[Target pointing data]
___

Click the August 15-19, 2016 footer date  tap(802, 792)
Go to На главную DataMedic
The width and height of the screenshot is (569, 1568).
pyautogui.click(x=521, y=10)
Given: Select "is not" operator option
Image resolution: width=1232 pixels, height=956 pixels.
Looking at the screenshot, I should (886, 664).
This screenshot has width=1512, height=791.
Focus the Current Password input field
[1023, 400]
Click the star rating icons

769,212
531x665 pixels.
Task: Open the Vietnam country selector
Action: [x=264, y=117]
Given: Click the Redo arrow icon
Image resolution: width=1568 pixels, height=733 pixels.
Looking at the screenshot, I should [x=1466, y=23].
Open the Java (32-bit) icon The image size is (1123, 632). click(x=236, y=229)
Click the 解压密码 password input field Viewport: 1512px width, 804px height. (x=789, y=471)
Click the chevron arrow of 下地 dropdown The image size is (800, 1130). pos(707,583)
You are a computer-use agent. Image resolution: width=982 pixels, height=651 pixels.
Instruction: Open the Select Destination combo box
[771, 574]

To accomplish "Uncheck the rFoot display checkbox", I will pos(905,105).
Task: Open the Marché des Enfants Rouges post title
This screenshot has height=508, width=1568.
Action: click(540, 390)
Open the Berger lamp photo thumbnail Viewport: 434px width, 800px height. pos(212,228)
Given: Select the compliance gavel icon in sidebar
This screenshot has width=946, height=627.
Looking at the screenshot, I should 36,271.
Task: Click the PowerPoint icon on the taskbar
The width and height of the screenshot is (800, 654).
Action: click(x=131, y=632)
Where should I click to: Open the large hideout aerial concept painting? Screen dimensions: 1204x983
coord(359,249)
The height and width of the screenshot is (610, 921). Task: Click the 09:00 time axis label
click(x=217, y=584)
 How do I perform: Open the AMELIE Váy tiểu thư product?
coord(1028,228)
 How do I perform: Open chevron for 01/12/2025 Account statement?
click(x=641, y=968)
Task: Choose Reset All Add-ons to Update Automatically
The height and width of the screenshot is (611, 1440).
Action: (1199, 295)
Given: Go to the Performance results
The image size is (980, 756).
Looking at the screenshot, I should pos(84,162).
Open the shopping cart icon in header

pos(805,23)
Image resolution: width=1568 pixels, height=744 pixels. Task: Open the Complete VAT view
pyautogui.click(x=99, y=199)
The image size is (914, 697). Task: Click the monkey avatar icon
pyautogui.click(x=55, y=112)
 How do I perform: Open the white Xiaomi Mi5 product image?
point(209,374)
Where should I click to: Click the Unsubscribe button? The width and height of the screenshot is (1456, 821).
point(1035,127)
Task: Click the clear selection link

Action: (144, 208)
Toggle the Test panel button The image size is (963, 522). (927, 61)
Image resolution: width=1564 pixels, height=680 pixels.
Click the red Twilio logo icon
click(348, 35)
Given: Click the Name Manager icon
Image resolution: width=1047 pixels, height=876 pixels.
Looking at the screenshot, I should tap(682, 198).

___

■ Required task ■
Copy out the rows verbatim, from the first row down to the line containing "click(x=641, y=968)", including both ends.

■ Solution for this exercise ■
Click the August 15-19, 2016 footer date  tap(802, 792)
Go to На главную DataMedic
The width and height of the screenshot is (569, 1568).
pyautogui.click(x=521, y=10)
Given: Select "is not" operator option
Image resolution: width=1232 pixels, height=956 pixels.
Looking at the screenshot, I should (886, 664).
This screenshot has width=1512, height=791.
Focus the Current Password input field
[1023, 400]
Click the star rating icons

769,212
531x665 pixels.
Task: Open the Vietnam country selector
Action: [x=264, y=117]
Given: Click the Redo arrow icon
Image resolution: width=1568 pixels, height=733 pixels.
Looking at the screenshot, I should [x=1466, y=23].
Open the Java (32-bit) icon The image size is (1123, 632). click(x=236, y=229)
Click the 解压密码 password input field Viewport: 1512px width, 804px height. (x=789, y=471)
Click the chevron arrow of 下地 dropdown The image size is (800, 1130). pos(707,583)
You are a computer-use agent. Image resolution: width=982 pixels, height=651 pixels.
Instruction: Open the Select Destination combo box
[771, 574]

To accomplish "Uncheck the rFoot display checkbox", I will pos(905,105).
Task: Open the Marché des Enfants Rouges post title
This screenshot has height=508, width=1568.
Action: click(540, 390)
Open the Berger lamp photo thumbnail Viewport: 434px width, 800px height. pos(212,228)
Given: Select the compliance gavel icon in sidebar
This screenshot has width=946, height=627.
Looking at the screenshot, I should 36,271.
Task: Click the PowerPoint icon on the taskbar
The width and height of the screenshot is (800, 654).
Action: click(x=131, y=632)
Where should I click to: Open the large hideout aerial concept painting? Screen dimensions: 1204x983
coord(359,249)
The height and width of the screenshot is (610, 921). Task: Click the 09:00 time axis label
click(x=217, y=584)
 How do I perform: Open the AMELIE Váy tiểu thư product?
coord(1028,228)
 How do I perform: Open chevron for 01/12/2025 Account statement?
click(x=641, y=968)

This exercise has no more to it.